Most Americans have a basic appreciation of the First Amendment’s separation of church and state, often supported by grade school history and civics lessons. (What is less widely known, however, is that our Founders feared more the state pushing into church affairs than the reverse.) They may, in fact, balk or disagree sometimes on interpretations of that separation, particularly as they affect matters such as school vouchers and taxpayer support for building repairs, among others. It seems settled that acceptance of deity in the Pledge of Allegiance and on paper money is not a mater that invokes partisanship.. Even events such as a National Prayer Breakfast at which major political figures speak fails to rattle the separation.
An opening religious homily or message is a fixture in legislatures from Congress to town councils. As a general rule, such presentations are generic blessings upon the legislators and their work, not upon the substance of the tasks that they undertake. In effect, a genteel wall of separation is maintained, one that exists with bipartisan approval and nonpartisan acceptance.
The wall of separation, when breached, causes a breakdown of an honored tradition, one that relies upon the forbearance of partisans to exist and be sustained.
As with any general rule and perhaps especially one in such close proximity to political decision making, the wall of separation, when breached, causes a breakdown of an honored tradition, one that relies upon the forbearance of partisans to exist and be sustained. Recently, a Warrenton, VA, pastor, invited by a Republican delegate in the Virginia Assembly, in his turn to give the opening prayer, delivered stinging remarks condemning abortion and gay marriage and invoking the name of God to bring his wrath against those who don’t follow his biblical principles. As the pastor left the podium, a man accompanying him posed a question to a group of reporters, asking whether they were aware that sodomy was once considered an offense worthy of capital punishment.
The Speaker of the House ultimately ended the prayer by banging her gavel and moving right into the Pledge of Allegiance.
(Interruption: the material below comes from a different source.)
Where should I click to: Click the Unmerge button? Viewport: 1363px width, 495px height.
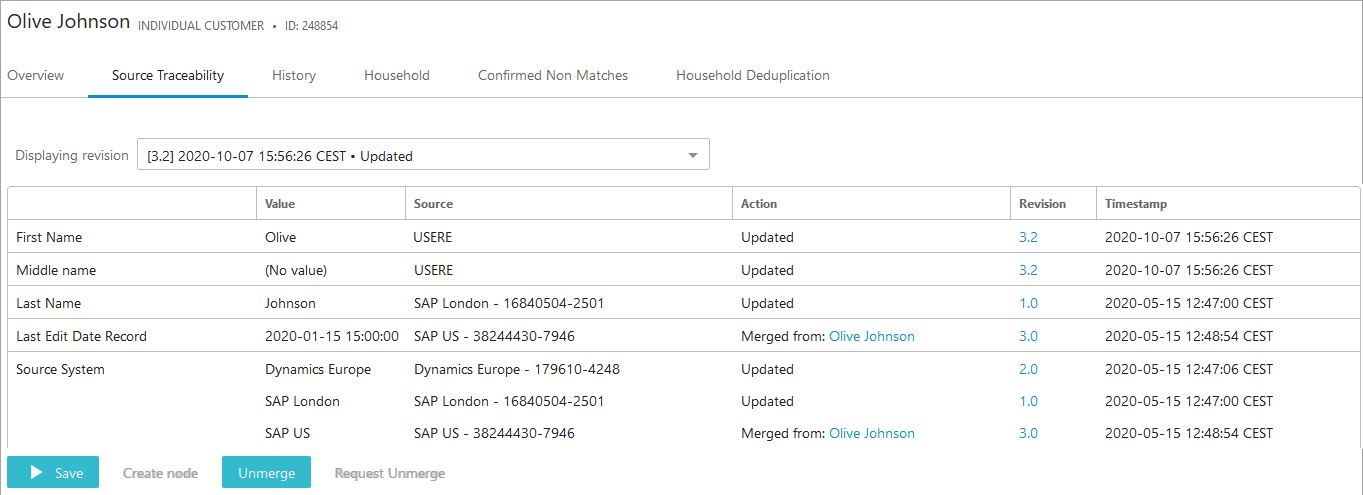(x=266, y=472)
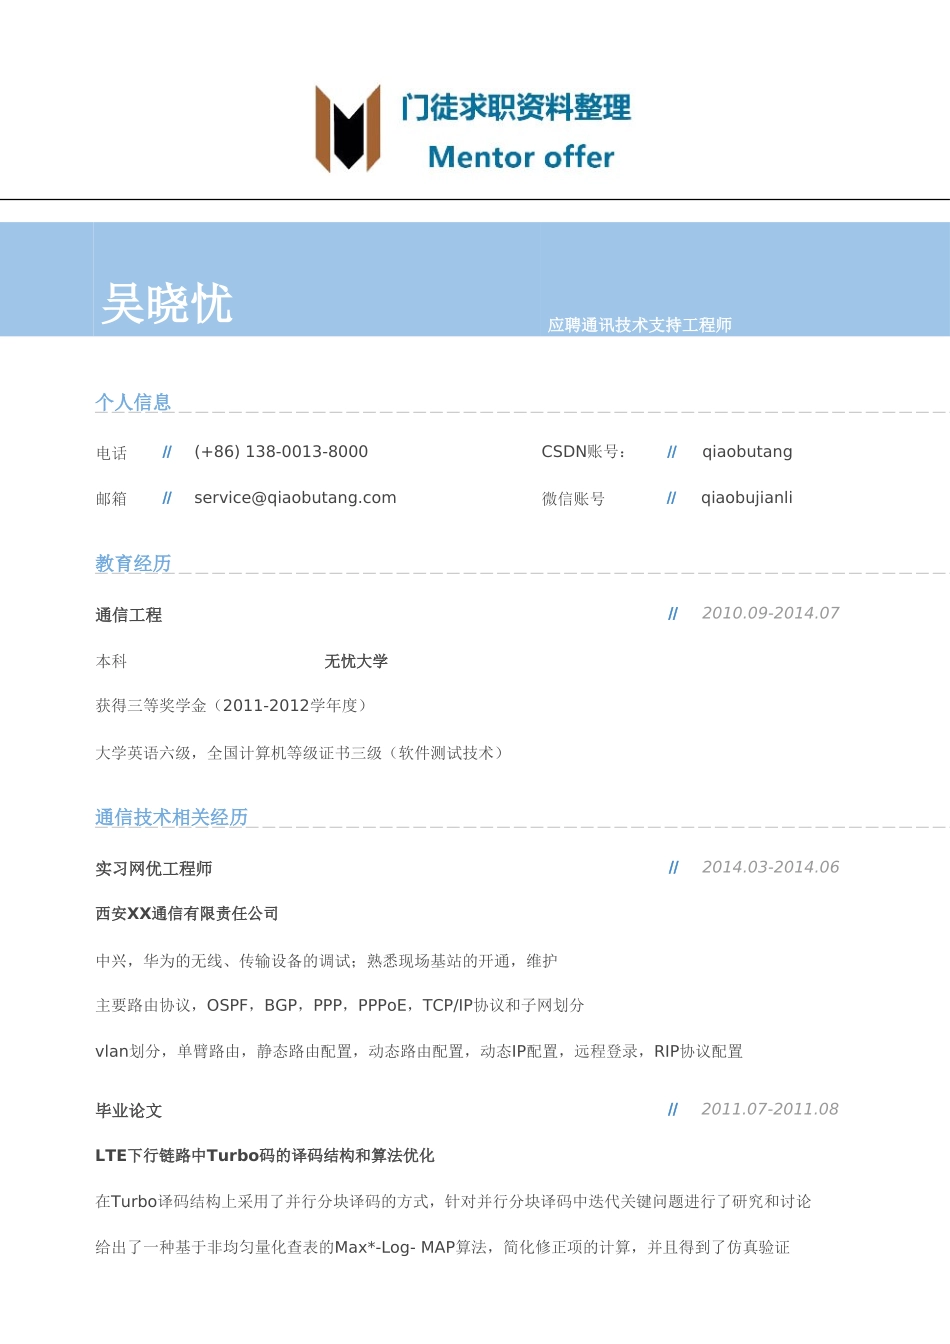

Both Republican and Democratic delegates condemned the presentation, while the delegate who issued the invitation offered no comment.
While religious jeremiads may be acceptable in houses of worship protected by the First Amendment, freedom from religion is an equally cherished value born from a foundation of concerns of the Founding Fathers as they considered the experience of European nations with rule by the tandem of religion and monarchies. Every breach of the wall of separation is a setback to the freedom from and of religion. In this case, the breach also exacerbates the partisan gulf in Commonwealth politics.
One delegate, also a pastor, remarked that the event was disrespectful to all in the House of Delegates. Those who encourage confrontations of this type endanger both Constitutional freedoms and bipartisanship. It may be that this breach reflects a mere lapse in judgment, in procedure, or both. That is the kindest opinion.